Questions to Identify Decision Stage. Figure data courtesy of Ronald Myers, PhD, Thomas Jefferson University.

Table TABLE 3. Decision Stages and Corresponding Physician Message
original image

Models of education for behavior change evolved from years of work by professionals in the field of health education. They are guided by a framework and constructs that define the effective elements of the communication process. The constructs may be tested, which provides an evidence base.66 Although there exist important theoretical and practical differences between these models, they share some common features. Each is based on theories that explain health behavior and has been demonstrated to enhance the likelihood of producing actual changes in behavior. The result is that clinicians may soon have access to tools that are demonstrated to improve the effectiveness and efficiency of communication in their practice.

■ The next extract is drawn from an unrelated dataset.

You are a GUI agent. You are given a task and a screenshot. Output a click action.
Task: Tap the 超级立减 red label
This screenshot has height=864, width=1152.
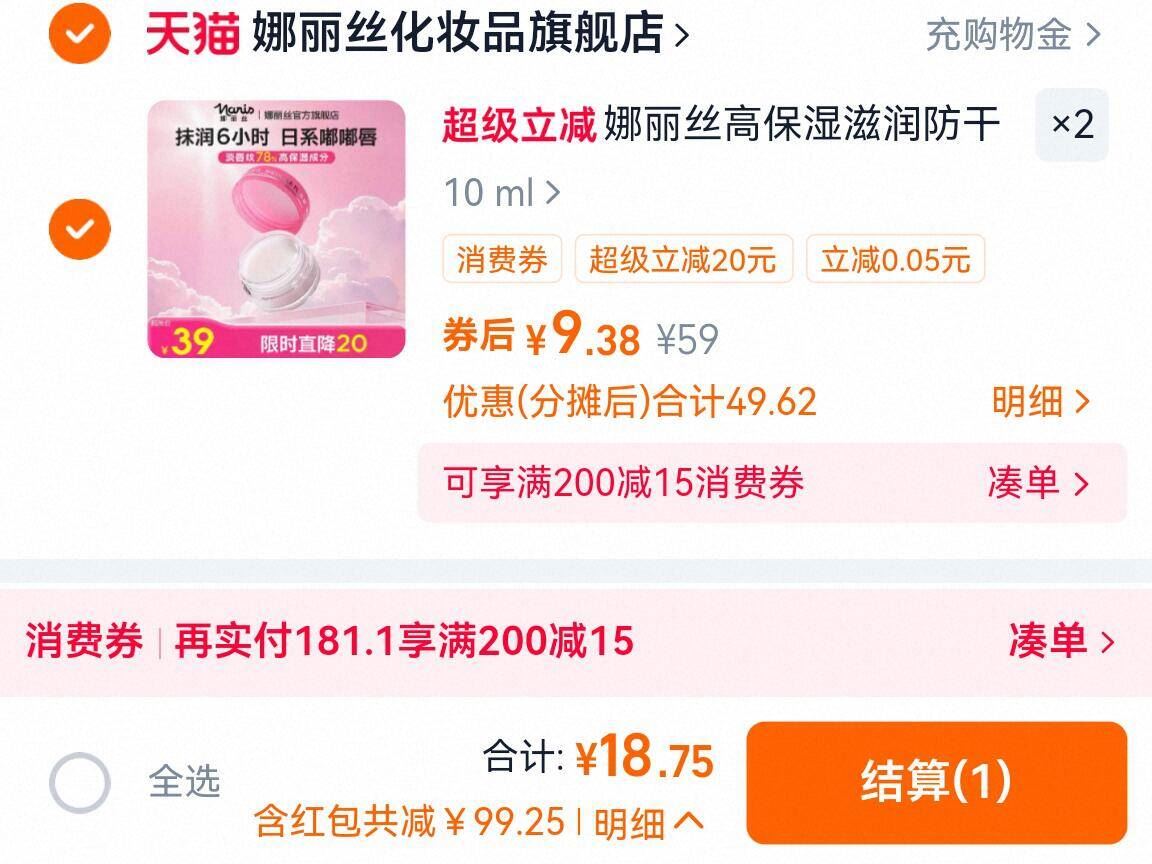(x=519, y=124)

Models also make it possible for other office staff to communicate on behalf of a doctor. Staff members can determine the decision stage and begin the conversation with the patient. Every member of the staff could be an asset to the patient-care process. Rising pressure on physician time raises the value of communication tools that take pressure off of the clinician. Studies confirm what primary care physicians know well: they have less time to accomplish a larger number of objectives with each patient visit.67 Strategies and tools that improve efficiency are needed. When integrated into office flow, use of stage-based communications may be a valuable tool.


Despite the fact that CRC is largely preventable, it remains the second leading cause of cancer death in the United States.6 If screening for CRC were universal—beginning at age 50 years for those at average risk and earlier for those at increased risk—with timely removal of adenomas and early cancers, the mortality from CRC could be drastically reduced. Health care disparities in CRC incidence and mortality would fall precipitously.

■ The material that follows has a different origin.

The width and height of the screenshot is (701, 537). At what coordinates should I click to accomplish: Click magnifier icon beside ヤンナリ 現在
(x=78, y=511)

Physician recommendation is one of the most powerful influences on individual patient decisions to undergo cancer screening.1, [2], [3], [4]–5 While 98% of primary physicians do recommend CRC screening to their patients,10 most physicians do not utilize systems to ensure that all of the age- and risk-eligible patients enrolled in their practices receive a recommendation to be screened. Only a systematic approach that is designed to provide a recommendation to every eligible patient who visits the practice for any reason is likely to succeed in decisively raising national and practice screening rates.

Barriers to CRC screening should be identified and removed. Outdated knowledge must be updated. Changes in the guidelines must be understood. Lack of confidence in the efficacy of screening is unwarranted. Evidence indicates that at least one of the recommended screening modalities is acceptable to virtually all patients. While lack of health insurance and absence of a regular source of care are important barriers to screening, a stool blood test is affordable to almost everyone, and new stool blood test technology utilizing immunochemical testing has improved both the acceptability and performance characteristics of stool blood testing. Colonoscopy procedures are needed for those who have a positive stool blood test. As of today, little remedy is available to those who lack access or payment for colonoscopy. Federal legislation could reduce this barrier in the next few years.

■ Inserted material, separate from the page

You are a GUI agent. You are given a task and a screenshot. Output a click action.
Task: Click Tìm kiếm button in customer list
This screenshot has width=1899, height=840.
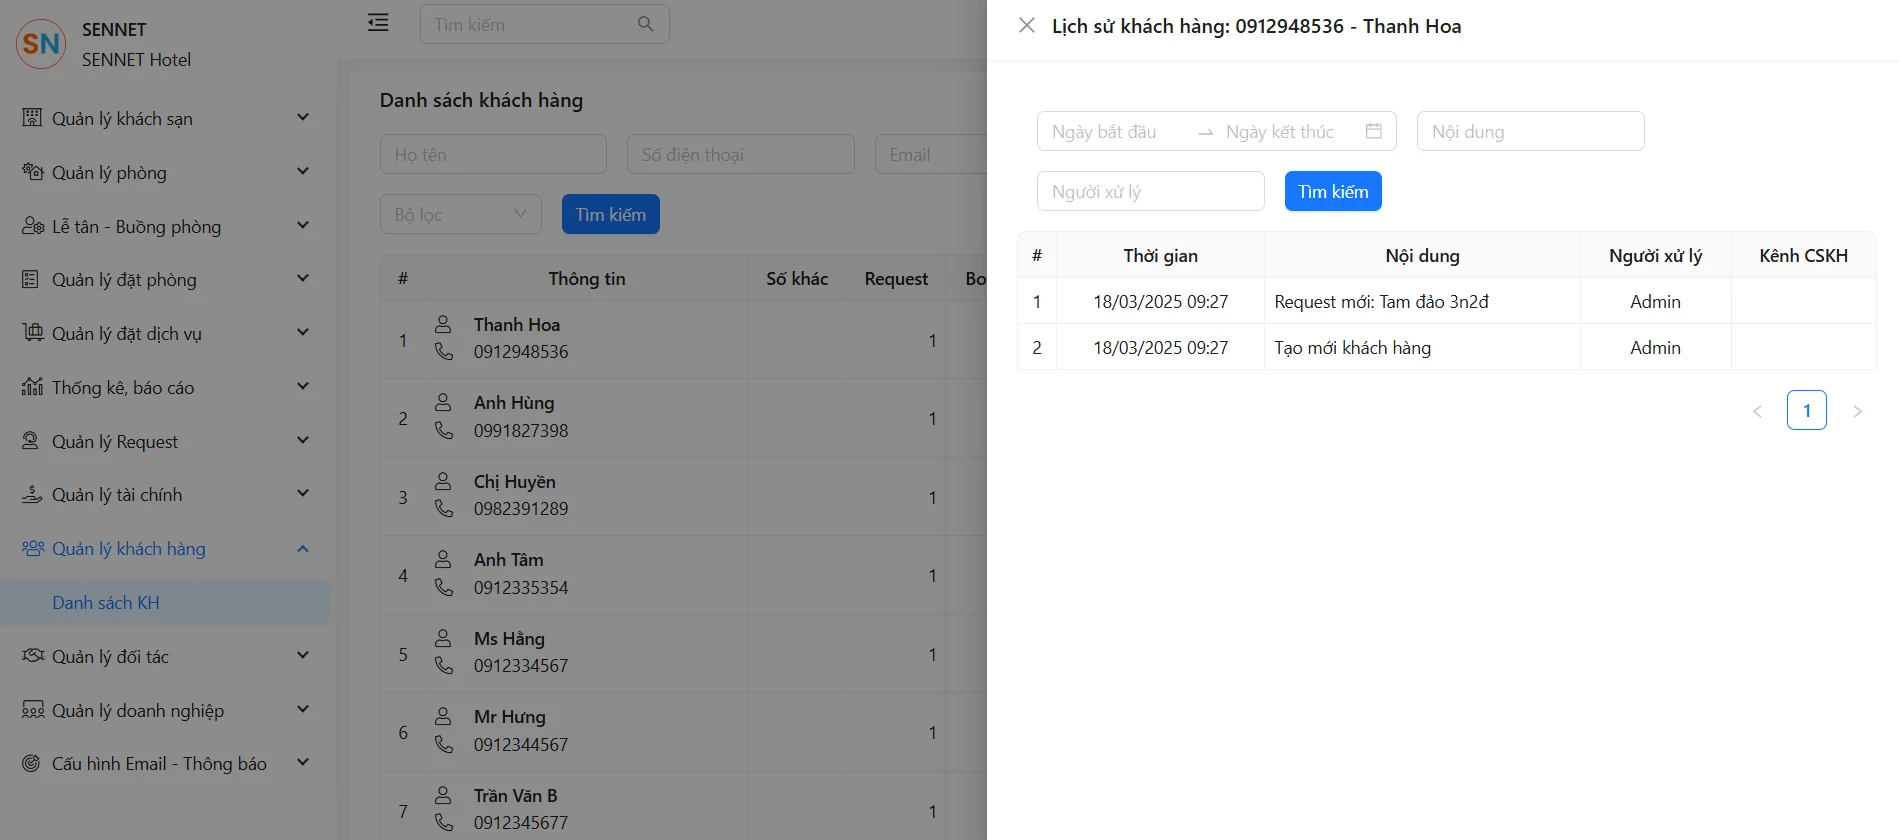pyautogui.click(x=610, y=214)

An office policy that rests on accepted guidelines and an assessment of patient risk is primary. The office policy provides ongoing guidance to the members and staff of the practice. Reminder systems are effective and can be directed at patients, at providers, or at both. Systems that fail to perform audits and track results will fall short of the goal to screen all eligible patients. Instituting methods to track the screening status of individuals and audit the screening rates for the entire practice pose a challenge that must be addressed by every practice. Continuing Medical Education credit is now available for such efforts. Primary care-based screening remains the single most effective tool in a national effort to reduce death from CRC.